From its source to the mouth of Red
River, the Mississippi is fed by tributaries.
Below that point, it throws off several streams that
discharge no small portion of its waters into the Gulf
of Mexico. These streams, or “bayous,”
are narrow and tortuous, but generally deep, and navigable
for ordinary steamboats. The “Atchafalaya”
is the first, and enters the Gulf of Mexico at the
bay of the same name. At one time it was feared
the Mississippi might leave its present bed, and follow
the course of this bayou. Steps were taken to
prevent such an occurrence. Bayou Plaquemine,
Bayou Sara, Bayou La Fourche, Bayou Goula, and Bayou
Teche, are among the streams that drain the great
river.
These bayous form a wonderful net-work
of navigable waters, throughout Western Louisiana.
If we have reason to be thankful that “great
rivers run near large cities in all parts of the world,”
the people of Louisiana should be especially grateful
for the numerous natural canals in that State.
These streams are as frequent and run in nearly as
many directions as railways in Massachusetts.
During its lowest stages, the Mississippi
is often forty feet “within its banks;”
in other words, the surface is forty feet below the
level of the land which borders the river. It
rises with the freshets, and, when “bank full,”
is level with the surrounding lowland.
It does not always stop at this point;
sometimes it rises two, four, six, or even ten feet
above its banks. The levees, erected at immense
cost, are designed to prevent the overflowing of the
country on such occasions. When the levees become
broken from any cause, immense areas of country are
covered with water. Plantations, swamps, forests,
all are submerged. During the present year (1865)
thousands of square miles have been flooded, hundreds
of houses swept away, and large amounts of property
destroyed.
During the freshet of ’63, General
Grant opened the levee at Providence, Louisiana, in
the hope of reaching Bayou Mason, and thence taking
his boats to Red River. After the levee was cut
an immense volume of water rushed through the break.
Anywhere else it would have been a goodly-sized river,
but it was of little moment by the side of the Mississippi.

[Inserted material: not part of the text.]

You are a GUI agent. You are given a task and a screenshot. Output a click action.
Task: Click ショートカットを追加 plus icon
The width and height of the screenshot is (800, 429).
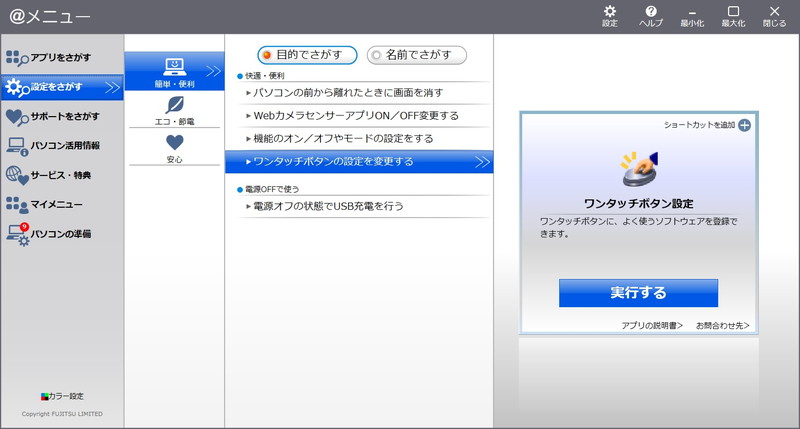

A steamboat was sent to explore the flooded region.
I saw its captain soon after his return.
“I took my boat through the
cut,” said he, “without any trouble.
We drew nearly three feet, but there was plenty of
water. We ran two miles over a cotton-field,
and could see the stalks as our wheels tore them up.
Then I struck the plank road, and found a good stage
of water for four miles, which took me to the bayou.
I followed this several miles, until I was stopped
by fallen trees, when I turned about and came back.
Coming back, I tried a cornfield, but found it wasn’t
as good to steam in as the cotton-field.”
A farmer in the Eastern or Middle
States would, doubtless, be much astonished at seeing
a steamboat paddling at will in his fields and along
his roads. A similar occurrence in Louisiana does
not astonish the natives. Steamers have repeatedly
passed over regions where corn or cotton had been
growing six months before. At St. Louis, in 1844,
small boats found no difficulty in running from East
St. Louis to Caseyville, nine miles distant.
In making these excursions they passed over many excellent
farms, and stopped at houses whose owners had been
driven to the upper rooms by the water.
Above Cairo, the islands in the Mississippi
are designated by names generally received from the
early settlers. From Cairo to New Orleans the
islands are numbered, the one nearest the former point
being “One,” and that nearest New Orleans
“One Hundred and Thirty-one.” Island
Number Ten is historic, being the first and the last
island in the great river that the Rebels attempted
to fortify. Island Number Twenty-eight was the
scene of several attacks by guerrillas upon unarmed
transports. Other islands have an equally dishonorable
reputation. Fifty years ago several islands were
noted as the resorts of robbers, who conducted an
extensive and systematic business. Island Number
Sixty-five (if I remember correctly) was the rendezvous
of the notorious John A. Murrell and his gang of desperadoes.